New arrival Bernard Pollard’s assessment of the Titans’ revamped approach to defense:

“It’s smack-you-in-the-mouth football. It’s fight-you football.”

Almost brings a tear to your eye, doesn’t it?

These are encouraging words for a defense that desperately needs more of an edge. For the last several years, the Titans defensive style was just this side of passive. They gave up 471 points, the most in franchise history, last season. The Packers scored 55 points. The Bears hit them for 51.

Talent was lacking and leadership was in short supply. With a Super Bowl season in Baltimore on his résumé, Pollard brings a refreshing attitude adjustment to the Titans.

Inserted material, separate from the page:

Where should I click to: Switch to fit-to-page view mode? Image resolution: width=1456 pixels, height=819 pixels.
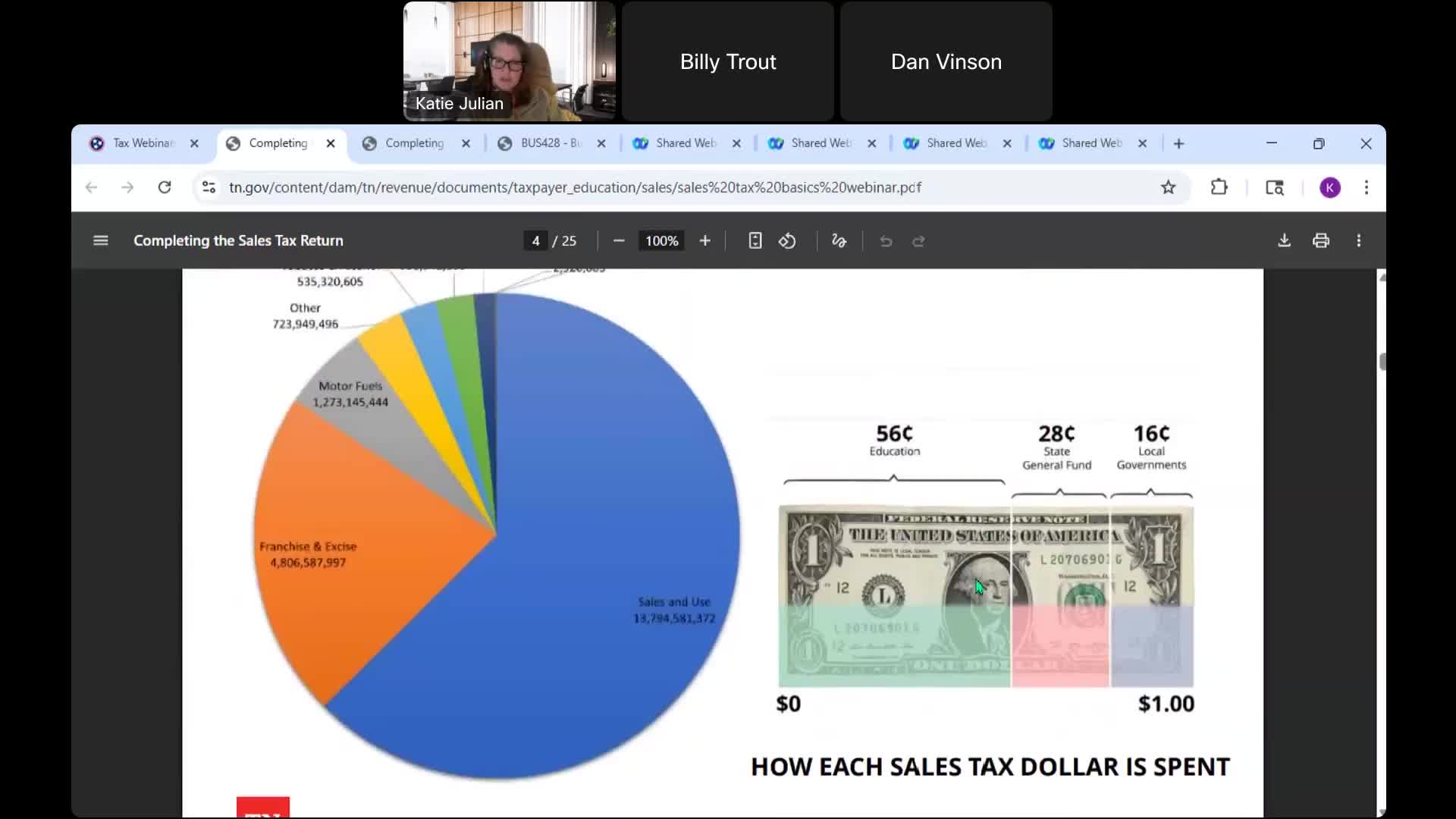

“All I can do is lead by example,” he said. “I flip that switch on the football field. I hope everybody’s got switches because if they don’t, this is the wrong sport to be in. … We can’t give anybody a heart to go out there and be something he’s not.”

So far this offseason, the Titans have added six veterans on defense and continue to pursue pass rusher John Abraham. Coupled with a draft class that includes three defensive backs, a defensive end and a linebacker, that’s a lot of turnover.

But a roster makeover is one thing. A philosophical rewrite is another. By bringing in Gregg Williams, the Titans signaled they plan to be much more aggressive. Pollard’s comments reflect that.

With Pollard, it’s not just talk. His reputation precedes him. He is known around the league as a heavy hitter. His pass coverage skills at safety might be suspect, but his physical presence is unquestioned.

The Titans haven’t had a true tough-guy safety since Blaine Bishop. More recently, Chris Hope was a solid technician and a good leader but was not considered a big hitter. Tank Williams had his moments before injuries overtook him.

“If a guy comes across the middle, if a guy comes up to you, if a guy wants to pick a fight, we as a defense are going to fight and ask questions later,” Pollard said. “… We’re going to beat him down.”

I’m not sure how comments like that are going to play at NFL headquarters. With so much focus on concussion issues, Pollard’s take-no-prisoners approach does not fit the league’s preferred script.

He’s already in Roger Goodell’s crosshairs. Pollard has spoken openly about rules changes aimed at lessening head injuries, suggesting in an interview with Clark Judge of NFL.com in January that taking too much of the violence out of the game could lead to the end of the NFL as we know it.

“It’s going to be a thing where fans aren’t going to want to watch it anymore,” he said.